=== Qué harás ===
1 – En el fragmento sobre las flechas, ¿de quiénes habla Pierre Clastres al tratar la fabricación personal del arma?
2 – Sigue escribiendo el fragmento sobre las flechas a partir de su última oración.

== Fragmento

Foto: Claude Levi-Strauss
Flechas, carcajadas y esquirlas
Reunidos en torno al gesto disruptivo, esparcidos entre desvaríos, volveré sobre los términos que orbitan al proyecto Carcaj: sus flechas de sentido y sus carcajadas.
Lo más sencillo es intentar definir qué es una flecha. La primera advertencia al respecto es que la flecha no se describe solo por su forma, sino también por su uso. En términos generales, remite a la cacería, entendiéndose como una técnica proyectiva que, desplazándose entre masas de aire, procura herir a su presa. Es decir, es una forma derivada de un cosmos predatorio. Pero además de esto, se figura un segundo rasgo elemental: la fabricación. Como nos recuerda Pierre Clastres a propósito de los jóvenes guayakíes, la iniciación en este arte del afuera implicaba la fabricación personal del arma. Individuo y arco se corresponden entre sí, sus identidades se implican y fijan un cuerpo que dispara entre las matas espesas de la selva. Esta característica se vincula a un modo político de practicar la guerra, no imaginada bajo la estructura de las megafábricas armamentistas que operan en los cimientos de la máquina capitalista y el devenir de su matriz extractivista, sino articulada como actividad relacional que, en determinado radio de contacto, explora el límite de los cuerpos predadores e instala la noción de que los enemigos existen, definiéndose de acuerdo al ojo que apunta.

====
== Extracto de datos

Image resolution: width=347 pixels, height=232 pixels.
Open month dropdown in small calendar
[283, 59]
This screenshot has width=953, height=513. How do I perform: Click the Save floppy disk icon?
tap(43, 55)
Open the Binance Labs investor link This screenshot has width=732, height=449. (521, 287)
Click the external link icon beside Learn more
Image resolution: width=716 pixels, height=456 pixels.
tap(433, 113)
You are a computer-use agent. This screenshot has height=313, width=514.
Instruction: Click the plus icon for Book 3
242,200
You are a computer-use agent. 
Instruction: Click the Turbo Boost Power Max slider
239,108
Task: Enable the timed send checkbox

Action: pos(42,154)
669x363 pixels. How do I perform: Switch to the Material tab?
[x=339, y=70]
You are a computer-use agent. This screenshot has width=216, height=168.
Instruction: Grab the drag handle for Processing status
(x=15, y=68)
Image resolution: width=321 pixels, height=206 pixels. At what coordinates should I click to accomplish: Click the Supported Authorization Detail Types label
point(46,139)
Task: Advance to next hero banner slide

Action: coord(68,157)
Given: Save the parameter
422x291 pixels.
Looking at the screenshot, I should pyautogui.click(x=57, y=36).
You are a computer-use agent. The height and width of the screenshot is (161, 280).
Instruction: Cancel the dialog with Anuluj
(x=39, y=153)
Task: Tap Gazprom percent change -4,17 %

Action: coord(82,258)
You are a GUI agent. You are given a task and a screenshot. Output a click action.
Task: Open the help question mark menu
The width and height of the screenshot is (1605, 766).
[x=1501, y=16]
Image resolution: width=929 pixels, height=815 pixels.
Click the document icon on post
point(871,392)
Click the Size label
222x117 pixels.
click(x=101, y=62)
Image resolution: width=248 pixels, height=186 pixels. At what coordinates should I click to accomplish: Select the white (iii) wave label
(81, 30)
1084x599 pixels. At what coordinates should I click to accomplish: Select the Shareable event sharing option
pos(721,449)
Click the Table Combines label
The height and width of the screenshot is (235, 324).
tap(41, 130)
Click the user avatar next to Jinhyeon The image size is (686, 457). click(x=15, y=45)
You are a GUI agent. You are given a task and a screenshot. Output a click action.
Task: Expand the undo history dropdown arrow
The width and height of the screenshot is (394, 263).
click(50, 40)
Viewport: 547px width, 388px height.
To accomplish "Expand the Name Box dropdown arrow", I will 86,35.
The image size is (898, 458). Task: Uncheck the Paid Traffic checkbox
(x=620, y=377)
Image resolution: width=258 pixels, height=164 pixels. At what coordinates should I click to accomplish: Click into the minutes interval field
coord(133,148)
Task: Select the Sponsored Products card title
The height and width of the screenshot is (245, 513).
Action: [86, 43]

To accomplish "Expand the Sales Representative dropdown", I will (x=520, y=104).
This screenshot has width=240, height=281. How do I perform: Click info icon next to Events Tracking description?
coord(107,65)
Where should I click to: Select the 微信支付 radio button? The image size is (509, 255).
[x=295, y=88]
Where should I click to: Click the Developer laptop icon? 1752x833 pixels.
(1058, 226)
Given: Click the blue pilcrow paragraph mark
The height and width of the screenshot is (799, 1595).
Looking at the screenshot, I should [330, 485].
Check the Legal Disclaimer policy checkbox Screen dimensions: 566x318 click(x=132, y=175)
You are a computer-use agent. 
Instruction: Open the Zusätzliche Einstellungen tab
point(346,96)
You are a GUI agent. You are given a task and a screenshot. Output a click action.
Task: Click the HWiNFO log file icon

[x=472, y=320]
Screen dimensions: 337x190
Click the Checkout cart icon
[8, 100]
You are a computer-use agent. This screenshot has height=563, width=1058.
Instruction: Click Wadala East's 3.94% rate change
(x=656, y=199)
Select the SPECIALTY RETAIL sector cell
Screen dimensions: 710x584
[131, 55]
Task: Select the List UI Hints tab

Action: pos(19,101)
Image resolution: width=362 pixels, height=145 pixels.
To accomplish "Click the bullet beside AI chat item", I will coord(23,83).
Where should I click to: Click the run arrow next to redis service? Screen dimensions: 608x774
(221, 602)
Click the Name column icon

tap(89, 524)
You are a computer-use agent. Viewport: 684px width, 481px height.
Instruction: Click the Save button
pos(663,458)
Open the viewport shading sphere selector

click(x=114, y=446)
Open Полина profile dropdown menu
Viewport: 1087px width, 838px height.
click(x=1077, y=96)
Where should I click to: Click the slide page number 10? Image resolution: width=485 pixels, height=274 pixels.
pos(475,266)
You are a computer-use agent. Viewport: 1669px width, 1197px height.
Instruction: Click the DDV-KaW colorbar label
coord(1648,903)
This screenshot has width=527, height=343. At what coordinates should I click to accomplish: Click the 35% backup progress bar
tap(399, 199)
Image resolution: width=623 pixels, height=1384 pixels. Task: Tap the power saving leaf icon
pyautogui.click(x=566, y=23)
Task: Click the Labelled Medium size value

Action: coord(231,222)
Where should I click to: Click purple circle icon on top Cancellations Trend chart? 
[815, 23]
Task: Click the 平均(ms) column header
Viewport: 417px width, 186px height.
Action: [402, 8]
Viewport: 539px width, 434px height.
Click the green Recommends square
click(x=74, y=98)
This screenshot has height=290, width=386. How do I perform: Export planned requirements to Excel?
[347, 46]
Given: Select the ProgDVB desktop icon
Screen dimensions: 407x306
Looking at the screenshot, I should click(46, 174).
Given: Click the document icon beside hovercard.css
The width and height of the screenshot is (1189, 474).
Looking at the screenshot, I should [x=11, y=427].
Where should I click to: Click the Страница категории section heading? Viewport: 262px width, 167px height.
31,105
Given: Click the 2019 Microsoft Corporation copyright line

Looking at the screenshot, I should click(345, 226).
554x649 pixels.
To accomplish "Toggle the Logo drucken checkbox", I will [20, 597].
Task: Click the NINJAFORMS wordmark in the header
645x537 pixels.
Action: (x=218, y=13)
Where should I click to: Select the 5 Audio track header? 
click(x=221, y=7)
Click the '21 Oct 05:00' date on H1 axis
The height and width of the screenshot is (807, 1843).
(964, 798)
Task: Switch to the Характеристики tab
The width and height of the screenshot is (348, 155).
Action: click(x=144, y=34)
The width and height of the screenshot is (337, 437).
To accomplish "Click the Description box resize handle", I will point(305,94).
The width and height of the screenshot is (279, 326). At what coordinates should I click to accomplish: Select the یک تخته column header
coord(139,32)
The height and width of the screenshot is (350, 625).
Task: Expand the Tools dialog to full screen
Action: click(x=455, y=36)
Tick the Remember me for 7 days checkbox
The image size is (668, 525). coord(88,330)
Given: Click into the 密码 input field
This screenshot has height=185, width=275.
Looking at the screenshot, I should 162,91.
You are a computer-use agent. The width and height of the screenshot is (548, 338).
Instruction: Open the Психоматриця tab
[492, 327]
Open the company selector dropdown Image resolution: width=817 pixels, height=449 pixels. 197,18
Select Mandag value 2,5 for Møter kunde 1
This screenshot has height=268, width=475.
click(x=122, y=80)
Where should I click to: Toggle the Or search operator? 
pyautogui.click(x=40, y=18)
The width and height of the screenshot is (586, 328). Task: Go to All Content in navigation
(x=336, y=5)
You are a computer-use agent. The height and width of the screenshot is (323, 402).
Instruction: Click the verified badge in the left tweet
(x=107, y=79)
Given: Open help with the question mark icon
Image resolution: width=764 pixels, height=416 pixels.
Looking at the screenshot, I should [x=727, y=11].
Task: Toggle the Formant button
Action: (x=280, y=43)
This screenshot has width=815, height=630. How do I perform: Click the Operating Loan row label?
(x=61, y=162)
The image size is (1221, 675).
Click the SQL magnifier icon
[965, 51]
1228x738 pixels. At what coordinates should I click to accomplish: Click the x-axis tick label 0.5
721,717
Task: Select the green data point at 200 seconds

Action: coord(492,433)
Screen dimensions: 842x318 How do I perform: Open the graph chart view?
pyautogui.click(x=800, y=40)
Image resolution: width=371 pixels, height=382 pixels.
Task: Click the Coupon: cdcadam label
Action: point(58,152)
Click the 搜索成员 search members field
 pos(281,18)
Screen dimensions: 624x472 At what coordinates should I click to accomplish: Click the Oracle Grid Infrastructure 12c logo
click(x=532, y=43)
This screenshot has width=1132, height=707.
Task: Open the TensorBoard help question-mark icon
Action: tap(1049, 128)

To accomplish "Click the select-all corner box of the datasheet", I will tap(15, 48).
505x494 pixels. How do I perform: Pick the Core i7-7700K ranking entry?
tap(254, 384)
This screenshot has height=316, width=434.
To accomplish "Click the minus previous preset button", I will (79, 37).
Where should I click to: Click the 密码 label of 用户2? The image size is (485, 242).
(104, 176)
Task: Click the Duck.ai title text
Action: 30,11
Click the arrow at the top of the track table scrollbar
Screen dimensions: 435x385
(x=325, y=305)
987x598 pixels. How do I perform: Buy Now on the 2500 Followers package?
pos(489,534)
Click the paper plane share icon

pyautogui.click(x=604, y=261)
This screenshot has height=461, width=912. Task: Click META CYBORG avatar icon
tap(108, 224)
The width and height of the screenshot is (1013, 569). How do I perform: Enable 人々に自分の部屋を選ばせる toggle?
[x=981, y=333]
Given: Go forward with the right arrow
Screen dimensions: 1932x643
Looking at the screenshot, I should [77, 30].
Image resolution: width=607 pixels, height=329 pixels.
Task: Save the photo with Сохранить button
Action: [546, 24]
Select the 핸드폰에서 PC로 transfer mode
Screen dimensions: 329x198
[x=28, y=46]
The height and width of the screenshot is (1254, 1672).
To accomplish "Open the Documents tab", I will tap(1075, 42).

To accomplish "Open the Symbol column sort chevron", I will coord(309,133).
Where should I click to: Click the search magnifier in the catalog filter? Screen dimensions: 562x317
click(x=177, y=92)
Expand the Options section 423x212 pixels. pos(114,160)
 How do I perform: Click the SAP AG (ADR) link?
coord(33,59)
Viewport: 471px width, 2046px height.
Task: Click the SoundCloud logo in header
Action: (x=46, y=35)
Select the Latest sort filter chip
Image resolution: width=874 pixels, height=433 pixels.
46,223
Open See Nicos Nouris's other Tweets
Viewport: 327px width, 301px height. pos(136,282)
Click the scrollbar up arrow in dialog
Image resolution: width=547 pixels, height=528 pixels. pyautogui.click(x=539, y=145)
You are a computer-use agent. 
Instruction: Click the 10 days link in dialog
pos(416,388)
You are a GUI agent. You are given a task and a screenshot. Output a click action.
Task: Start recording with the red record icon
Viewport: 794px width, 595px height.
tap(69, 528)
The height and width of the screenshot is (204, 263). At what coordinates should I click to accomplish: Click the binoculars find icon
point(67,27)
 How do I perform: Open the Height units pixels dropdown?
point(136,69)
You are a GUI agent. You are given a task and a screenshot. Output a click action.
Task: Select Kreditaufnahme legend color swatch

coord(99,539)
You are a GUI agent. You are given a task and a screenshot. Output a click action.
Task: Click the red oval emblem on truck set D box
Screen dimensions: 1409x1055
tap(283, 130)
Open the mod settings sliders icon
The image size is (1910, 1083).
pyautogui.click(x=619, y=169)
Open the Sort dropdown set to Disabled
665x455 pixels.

====

=== Lista de respuestas ===
1 – De los jóvenes guayakíes.

2 –
Flechas contra la artillería colonial, flechas en llamas, envenenadas. O, como manifiestan los editores de Carcaj, flechas no unidireccionales, sino que explotan en esquirlas, repartiéndose y afectando el curso de lo permanente. De allí su adjetivo: “flechas de sentido”. ¿Qué es, entonces, el sentido? No precisamente lo relativo al ser, sino lo que bordea nuestras percepciones. No es el sentido, sino lo sentido. El doloroso calor que nuestro sistema nervioso revela cuando es herido. Y aunque el dolor se abre a través de umbrales, la fuga de la sangre fluyendo nos interpela como el vaciamiento de la forma anterior, disipada bajo el dictamen del cazador-guerrero y esa fuerza óptica que es explícito conocimiento de los matices de mundo físico y sus potencialidades diversas. Pero además está la herida: su magnitud y su ubicación. El cuerpo mismo, lanza clavada al magma magnético que se agita al interior del planeta, enseña la vulnerabilidad de sus organismos. Un puzzle de sentidos donde la mente es lo corporal y el pensamiento, materia filtrada por las sensaciones. En este puzzle, las piezas se extravían entre las dimensiones del tacto interno y el externo. La trágica diferencia de humedades, en fin, entre una herida interior y una exterior, otrora descrita por Manuel Rojas en Hijo de ladrón: “(…) esa herida que ni tú ni nadie puede ubicar, pues está en todas partes y en ninguna: en los nervios, en el cerebro, en los músculos, en los huesos, en la sangre, en los tejidos, en los líquidos y elementos que te recorren”, herida que “puede con todo y con todos: con la medicina, con la educación, con tus padres, con tus profesores, con tus amigos”.
En Carcaj, las flechas de sentido se disparan desde el ángulo de la colectividad: ¿Cómo fabricamos entre los márgenes del sentido? Puntas de flechas repartidas en el litoral, escondidas en los mantos terrestres, olvidadas en el fondo marino: comunidades en torno a las flechas, técnica de alianza con el medio que no es un arcaísmo, sino un modo de comunicación, es decir, usando los conceptos de Simondon, acoplamiento entre conjuntos de individuos, o de los individuos y su medio, y más allá aún, entre naturaleza salvaje y lo no viviente. Las flechas, por ende, no son un arcaísmo porque su forma responde a la continuidad. No hay intencionalidad remota, al estilo de un dron comandado desde una base militar aleccionada en videojuegos, sino un ojo oculto en el follaje, o mirando angularmente a las nubes, encandilado por el sol, con los pies enraizados, firmes en la tierra.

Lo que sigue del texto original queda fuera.